Our setting is of a melancholic era, bombs dropped off in the distance and hot snow fell from red-grey clouds. Yet still, the residents ploughed on. Not much to be done, admittedly, herding the livestock, fruit picking (and stealing), milking, singing, preaching, sweeping, waving. All a day-to-day life for those simple enough to have nothing else to care for.

I digress. Thoroughly.

A fresh set had just hit the town, around ten miles to the east. The smoke easily billowed upwards to meet with the black Swastika sky. It towered and watched as hopeless objects clung to the last scraps of life, something that it would happily gobble up. The screams rattled and ricocheted around the hills, bouncing off crag and peak to wind up in the ears of innocence. That was when the wind started blowing.
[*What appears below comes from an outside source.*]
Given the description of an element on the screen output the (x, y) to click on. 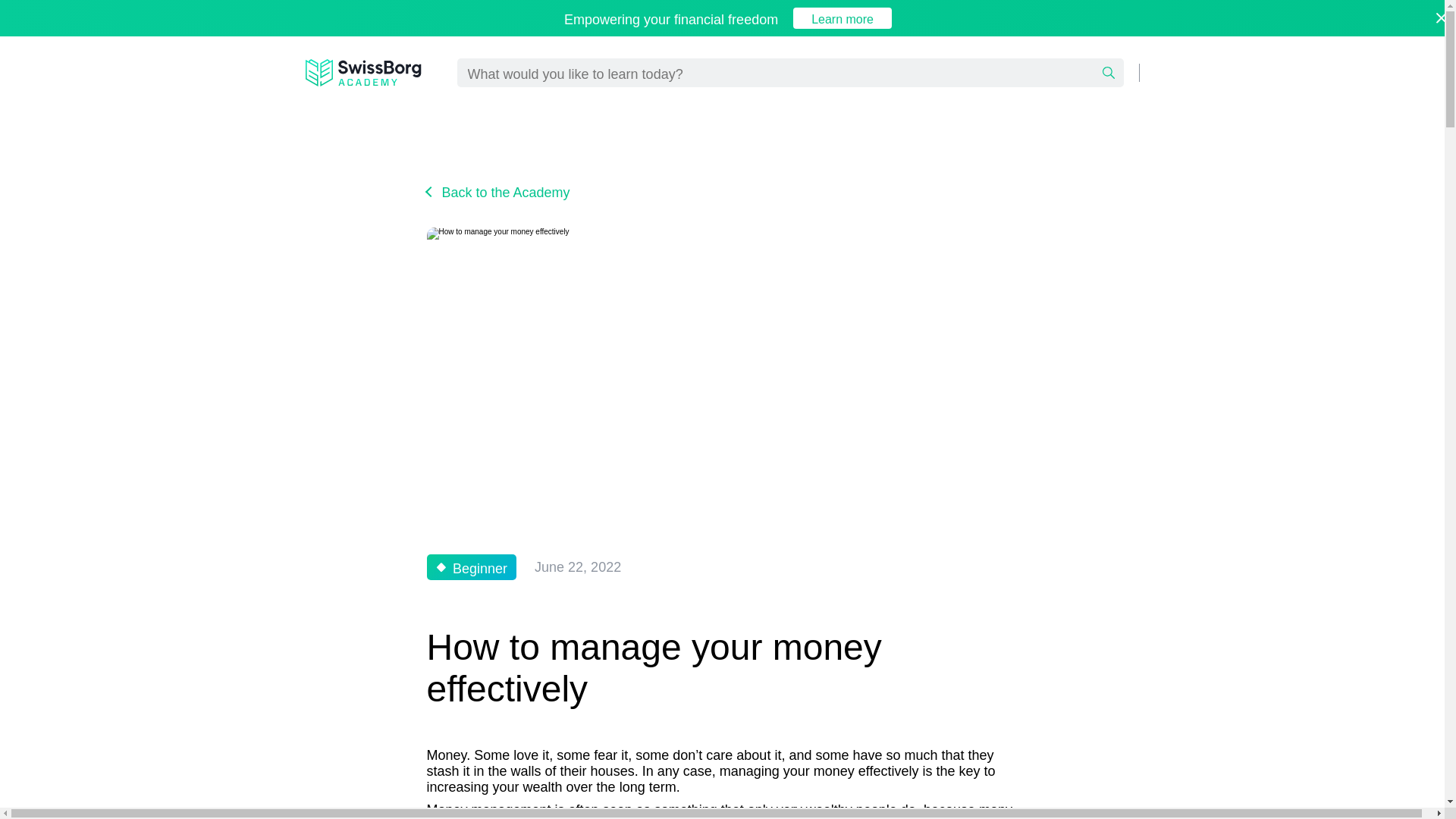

Before we delve any deeper into the happenings, I should introduce you to our procrastinator of this tale. I’d met her once before at the age of three, she won’t remember, to me, it’s crystal clear. She is of lean, yet short build, a mop of brown wavy hair crowns her pale, green-eyed head. Dirt lies caked under her fingernails, her shoes sprayed with mud. She must be no older than thirteen. She named herself Kay; however, she was really a Katie-Anna. For her own embarrassment, her name is Kay.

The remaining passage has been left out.